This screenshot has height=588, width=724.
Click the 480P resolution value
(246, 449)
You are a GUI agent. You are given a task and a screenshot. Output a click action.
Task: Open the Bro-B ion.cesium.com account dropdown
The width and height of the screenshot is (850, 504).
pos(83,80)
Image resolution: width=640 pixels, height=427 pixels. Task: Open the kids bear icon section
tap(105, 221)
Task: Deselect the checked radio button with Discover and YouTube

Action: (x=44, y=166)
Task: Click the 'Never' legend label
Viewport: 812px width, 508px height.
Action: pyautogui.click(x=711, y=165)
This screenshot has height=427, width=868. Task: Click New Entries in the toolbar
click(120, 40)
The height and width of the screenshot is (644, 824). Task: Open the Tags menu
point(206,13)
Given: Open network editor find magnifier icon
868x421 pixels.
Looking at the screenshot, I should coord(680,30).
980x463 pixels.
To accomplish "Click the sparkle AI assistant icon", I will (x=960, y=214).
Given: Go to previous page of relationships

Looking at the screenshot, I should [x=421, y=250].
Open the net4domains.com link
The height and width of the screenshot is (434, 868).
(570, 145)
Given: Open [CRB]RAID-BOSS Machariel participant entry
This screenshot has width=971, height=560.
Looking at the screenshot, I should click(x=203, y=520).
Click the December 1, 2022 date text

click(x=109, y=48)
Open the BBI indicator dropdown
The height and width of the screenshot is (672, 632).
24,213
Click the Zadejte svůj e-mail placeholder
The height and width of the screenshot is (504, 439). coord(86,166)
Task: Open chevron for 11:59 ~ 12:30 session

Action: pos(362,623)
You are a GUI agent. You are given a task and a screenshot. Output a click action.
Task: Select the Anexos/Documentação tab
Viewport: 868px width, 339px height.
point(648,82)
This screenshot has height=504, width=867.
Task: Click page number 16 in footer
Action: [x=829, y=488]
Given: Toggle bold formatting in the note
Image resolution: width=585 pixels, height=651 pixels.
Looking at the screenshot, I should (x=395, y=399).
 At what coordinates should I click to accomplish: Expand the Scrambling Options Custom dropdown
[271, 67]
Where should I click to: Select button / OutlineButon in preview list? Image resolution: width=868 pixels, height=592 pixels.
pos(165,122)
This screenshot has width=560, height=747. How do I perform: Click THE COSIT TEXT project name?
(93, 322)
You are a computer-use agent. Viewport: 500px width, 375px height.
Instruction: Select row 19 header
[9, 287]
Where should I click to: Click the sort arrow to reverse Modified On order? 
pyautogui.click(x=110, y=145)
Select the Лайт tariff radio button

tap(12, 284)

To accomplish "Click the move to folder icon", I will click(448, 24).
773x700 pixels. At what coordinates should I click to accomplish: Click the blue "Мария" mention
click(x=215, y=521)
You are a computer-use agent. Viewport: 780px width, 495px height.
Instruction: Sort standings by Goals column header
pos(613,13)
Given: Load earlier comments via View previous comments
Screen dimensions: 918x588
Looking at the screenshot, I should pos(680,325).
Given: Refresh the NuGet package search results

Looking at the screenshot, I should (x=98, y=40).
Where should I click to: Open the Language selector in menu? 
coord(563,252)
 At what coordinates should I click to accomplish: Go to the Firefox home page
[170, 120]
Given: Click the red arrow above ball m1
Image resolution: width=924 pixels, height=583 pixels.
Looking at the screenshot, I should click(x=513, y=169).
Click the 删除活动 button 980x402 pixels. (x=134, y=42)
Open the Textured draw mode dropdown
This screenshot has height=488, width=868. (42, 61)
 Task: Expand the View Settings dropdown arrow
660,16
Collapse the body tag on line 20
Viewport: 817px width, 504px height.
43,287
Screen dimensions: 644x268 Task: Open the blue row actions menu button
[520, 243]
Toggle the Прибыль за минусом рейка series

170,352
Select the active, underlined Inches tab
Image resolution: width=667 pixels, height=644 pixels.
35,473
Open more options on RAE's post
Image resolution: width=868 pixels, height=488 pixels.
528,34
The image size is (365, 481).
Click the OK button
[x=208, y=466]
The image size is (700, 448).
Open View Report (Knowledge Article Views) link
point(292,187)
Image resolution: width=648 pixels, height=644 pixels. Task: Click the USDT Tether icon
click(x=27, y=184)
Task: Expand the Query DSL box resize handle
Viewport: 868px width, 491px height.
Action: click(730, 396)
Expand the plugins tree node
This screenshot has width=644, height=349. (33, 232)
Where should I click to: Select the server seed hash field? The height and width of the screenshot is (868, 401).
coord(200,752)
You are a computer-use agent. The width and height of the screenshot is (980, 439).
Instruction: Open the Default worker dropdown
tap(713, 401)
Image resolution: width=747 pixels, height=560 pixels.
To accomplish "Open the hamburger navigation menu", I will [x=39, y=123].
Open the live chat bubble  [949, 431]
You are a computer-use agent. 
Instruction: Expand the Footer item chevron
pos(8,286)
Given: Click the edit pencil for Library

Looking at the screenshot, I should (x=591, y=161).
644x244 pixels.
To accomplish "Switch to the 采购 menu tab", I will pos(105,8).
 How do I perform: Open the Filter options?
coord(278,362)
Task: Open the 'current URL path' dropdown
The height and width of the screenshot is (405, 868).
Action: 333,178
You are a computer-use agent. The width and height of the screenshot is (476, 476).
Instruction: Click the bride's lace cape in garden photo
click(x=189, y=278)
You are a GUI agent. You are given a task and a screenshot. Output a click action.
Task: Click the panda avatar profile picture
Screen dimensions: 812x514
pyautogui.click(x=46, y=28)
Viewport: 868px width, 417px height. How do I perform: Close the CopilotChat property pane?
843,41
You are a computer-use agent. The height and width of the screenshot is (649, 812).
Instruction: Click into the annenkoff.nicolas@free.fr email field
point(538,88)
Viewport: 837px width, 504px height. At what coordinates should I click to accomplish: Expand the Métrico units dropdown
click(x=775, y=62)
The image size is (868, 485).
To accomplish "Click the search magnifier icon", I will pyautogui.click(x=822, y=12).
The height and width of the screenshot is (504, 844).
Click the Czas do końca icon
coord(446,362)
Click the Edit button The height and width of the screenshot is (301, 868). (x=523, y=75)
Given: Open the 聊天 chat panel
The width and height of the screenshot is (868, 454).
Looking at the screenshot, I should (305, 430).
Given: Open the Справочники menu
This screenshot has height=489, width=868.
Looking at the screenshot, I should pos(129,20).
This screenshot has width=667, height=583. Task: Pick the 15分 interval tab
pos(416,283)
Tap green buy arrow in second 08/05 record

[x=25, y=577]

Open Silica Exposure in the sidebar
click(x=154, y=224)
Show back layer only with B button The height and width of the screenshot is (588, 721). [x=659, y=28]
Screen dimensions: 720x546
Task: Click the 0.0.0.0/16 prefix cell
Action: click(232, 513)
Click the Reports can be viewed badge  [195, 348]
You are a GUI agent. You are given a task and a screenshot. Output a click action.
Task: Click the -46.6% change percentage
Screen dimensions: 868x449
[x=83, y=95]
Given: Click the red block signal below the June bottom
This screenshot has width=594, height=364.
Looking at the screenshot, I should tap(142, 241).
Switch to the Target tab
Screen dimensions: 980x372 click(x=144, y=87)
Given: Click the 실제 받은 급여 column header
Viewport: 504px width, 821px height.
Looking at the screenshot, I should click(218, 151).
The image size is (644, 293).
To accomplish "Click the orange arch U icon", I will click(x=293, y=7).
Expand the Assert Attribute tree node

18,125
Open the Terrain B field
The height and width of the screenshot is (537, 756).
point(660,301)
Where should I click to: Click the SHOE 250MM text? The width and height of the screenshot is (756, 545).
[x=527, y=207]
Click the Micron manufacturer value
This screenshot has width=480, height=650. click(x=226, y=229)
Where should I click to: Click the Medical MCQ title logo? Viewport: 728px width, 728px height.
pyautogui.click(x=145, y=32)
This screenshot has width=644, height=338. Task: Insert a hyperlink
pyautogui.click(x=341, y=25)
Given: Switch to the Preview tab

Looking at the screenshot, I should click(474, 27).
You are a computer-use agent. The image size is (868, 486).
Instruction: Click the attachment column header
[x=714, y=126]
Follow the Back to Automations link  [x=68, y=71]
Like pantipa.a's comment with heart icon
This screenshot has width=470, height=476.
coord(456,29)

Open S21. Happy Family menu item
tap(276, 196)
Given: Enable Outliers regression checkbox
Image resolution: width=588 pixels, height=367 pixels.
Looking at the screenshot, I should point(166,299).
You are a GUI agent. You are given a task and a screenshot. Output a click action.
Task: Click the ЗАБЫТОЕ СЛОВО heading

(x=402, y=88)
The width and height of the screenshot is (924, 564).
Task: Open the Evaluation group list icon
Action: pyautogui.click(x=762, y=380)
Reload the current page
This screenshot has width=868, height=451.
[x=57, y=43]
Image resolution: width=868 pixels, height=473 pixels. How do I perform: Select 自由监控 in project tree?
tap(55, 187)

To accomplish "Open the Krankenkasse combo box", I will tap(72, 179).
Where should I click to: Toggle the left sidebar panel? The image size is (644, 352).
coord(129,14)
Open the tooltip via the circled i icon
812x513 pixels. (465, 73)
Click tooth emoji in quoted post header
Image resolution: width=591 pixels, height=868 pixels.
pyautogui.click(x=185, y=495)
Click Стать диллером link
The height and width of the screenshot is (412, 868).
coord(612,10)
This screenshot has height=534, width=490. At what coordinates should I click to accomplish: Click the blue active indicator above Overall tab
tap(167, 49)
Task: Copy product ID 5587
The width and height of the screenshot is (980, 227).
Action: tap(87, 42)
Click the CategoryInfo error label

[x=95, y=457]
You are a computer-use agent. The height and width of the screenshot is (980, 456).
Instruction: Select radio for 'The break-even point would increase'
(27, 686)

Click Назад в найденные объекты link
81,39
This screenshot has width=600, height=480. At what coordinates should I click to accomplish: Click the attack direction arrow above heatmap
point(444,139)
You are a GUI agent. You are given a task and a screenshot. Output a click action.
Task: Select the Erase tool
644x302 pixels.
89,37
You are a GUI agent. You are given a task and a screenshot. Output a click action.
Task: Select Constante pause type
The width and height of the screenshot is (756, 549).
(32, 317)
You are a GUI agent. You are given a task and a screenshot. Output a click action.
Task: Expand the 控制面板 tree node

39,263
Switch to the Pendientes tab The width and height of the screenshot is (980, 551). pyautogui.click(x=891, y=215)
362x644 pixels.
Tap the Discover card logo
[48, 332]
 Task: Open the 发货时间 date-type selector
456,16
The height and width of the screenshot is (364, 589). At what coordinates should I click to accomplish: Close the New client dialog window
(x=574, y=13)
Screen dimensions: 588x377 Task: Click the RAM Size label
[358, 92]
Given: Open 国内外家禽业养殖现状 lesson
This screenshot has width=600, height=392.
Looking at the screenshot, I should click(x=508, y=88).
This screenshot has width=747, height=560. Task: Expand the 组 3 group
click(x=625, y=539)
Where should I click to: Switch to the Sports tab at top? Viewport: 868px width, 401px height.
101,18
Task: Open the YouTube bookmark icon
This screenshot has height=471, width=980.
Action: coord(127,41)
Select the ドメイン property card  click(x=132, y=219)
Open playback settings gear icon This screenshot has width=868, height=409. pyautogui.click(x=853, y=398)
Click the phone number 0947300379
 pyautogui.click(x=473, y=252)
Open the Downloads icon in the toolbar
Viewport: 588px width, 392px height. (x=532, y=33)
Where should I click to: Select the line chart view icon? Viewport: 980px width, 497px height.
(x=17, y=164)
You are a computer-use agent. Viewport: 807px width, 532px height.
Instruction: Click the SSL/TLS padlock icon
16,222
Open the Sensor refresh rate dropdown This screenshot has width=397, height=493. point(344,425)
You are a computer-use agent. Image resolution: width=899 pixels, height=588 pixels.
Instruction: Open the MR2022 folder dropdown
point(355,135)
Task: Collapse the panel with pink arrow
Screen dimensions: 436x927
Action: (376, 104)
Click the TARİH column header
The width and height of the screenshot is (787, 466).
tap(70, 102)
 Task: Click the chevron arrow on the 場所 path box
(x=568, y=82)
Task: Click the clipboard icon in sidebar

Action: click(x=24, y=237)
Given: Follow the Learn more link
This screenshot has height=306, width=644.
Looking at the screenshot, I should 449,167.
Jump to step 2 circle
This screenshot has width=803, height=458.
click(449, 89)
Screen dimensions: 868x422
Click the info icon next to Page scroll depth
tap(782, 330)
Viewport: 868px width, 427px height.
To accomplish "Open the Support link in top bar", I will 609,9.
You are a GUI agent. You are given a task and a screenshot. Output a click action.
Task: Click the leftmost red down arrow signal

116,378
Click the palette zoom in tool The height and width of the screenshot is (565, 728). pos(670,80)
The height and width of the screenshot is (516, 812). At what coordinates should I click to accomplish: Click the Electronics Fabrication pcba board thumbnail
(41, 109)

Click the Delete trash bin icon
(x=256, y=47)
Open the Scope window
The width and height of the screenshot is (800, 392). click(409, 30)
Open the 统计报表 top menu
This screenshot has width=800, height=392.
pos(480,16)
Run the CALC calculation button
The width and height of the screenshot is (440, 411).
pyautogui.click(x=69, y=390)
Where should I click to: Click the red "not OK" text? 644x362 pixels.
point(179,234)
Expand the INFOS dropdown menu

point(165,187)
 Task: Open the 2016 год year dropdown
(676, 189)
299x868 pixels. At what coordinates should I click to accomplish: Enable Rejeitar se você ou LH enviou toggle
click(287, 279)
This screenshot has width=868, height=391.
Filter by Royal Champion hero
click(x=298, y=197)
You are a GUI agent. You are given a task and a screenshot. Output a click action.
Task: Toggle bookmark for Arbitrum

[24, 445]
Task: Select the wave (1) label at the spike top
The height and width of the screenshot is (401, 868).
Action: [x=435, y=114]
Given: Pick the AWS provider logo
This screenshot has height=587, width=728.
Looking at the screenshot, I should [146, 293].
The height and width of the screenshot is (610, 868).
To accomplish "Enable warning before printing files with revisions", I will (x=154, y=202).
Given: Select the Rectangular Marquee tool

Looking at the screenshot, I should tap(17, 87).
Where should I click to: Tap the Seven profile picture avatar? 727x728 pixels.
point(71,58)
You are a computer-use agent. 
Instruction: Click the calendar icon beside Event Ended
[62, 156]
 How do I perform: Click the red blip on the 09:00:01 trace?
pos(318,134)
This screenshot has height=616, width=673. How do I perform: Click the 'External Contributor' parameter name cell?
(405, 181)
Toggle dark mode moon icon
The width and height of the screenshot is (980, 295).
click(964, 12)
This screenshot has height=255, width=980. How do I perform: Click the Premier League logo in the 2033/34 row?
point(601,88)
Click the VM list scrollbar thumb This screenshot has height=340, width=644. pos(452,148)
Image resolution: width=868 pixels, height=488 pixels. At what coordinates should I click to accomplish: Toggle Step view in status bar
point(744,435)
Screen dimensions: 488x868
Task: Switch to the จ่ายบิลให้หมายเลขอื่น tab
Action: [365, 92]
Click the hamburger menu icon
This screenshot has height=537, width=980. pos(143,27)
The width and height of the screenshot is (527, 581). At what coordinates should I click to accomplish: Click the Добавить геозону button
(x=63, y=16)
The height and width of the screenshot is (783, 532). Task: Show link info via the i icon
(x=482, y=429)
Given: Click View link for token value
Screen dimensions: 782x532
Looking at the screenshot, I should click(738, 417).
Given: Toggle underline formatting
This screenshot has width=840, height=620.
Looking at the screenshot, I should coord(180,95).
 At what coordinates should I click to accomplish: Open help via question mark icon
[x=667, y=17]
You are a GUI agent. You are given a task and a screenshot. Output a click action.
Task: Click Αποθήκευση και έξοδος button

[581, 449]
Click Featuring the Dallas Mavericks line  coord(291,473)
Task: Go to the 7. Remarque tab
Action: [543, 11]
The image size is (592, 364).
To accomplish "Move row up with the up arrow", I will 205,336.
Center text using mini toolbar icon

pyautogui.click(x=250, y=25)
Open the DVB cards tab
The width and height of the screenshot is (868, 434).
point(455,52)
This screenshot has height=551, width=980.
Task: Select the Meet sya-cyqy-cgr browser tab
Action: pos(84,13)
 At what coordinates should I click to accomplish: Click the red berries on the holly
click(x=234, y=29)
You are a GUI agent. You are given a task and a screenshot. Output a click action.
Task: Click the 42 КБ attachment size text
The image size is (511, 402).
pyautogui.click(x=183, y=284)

Exercise goal: Check each line above for the word "Follow", and copy the lines where it appears.

Written reply:
Follow the Back to Automations link  [x=68, y=71]
Given: Follow the Learn more link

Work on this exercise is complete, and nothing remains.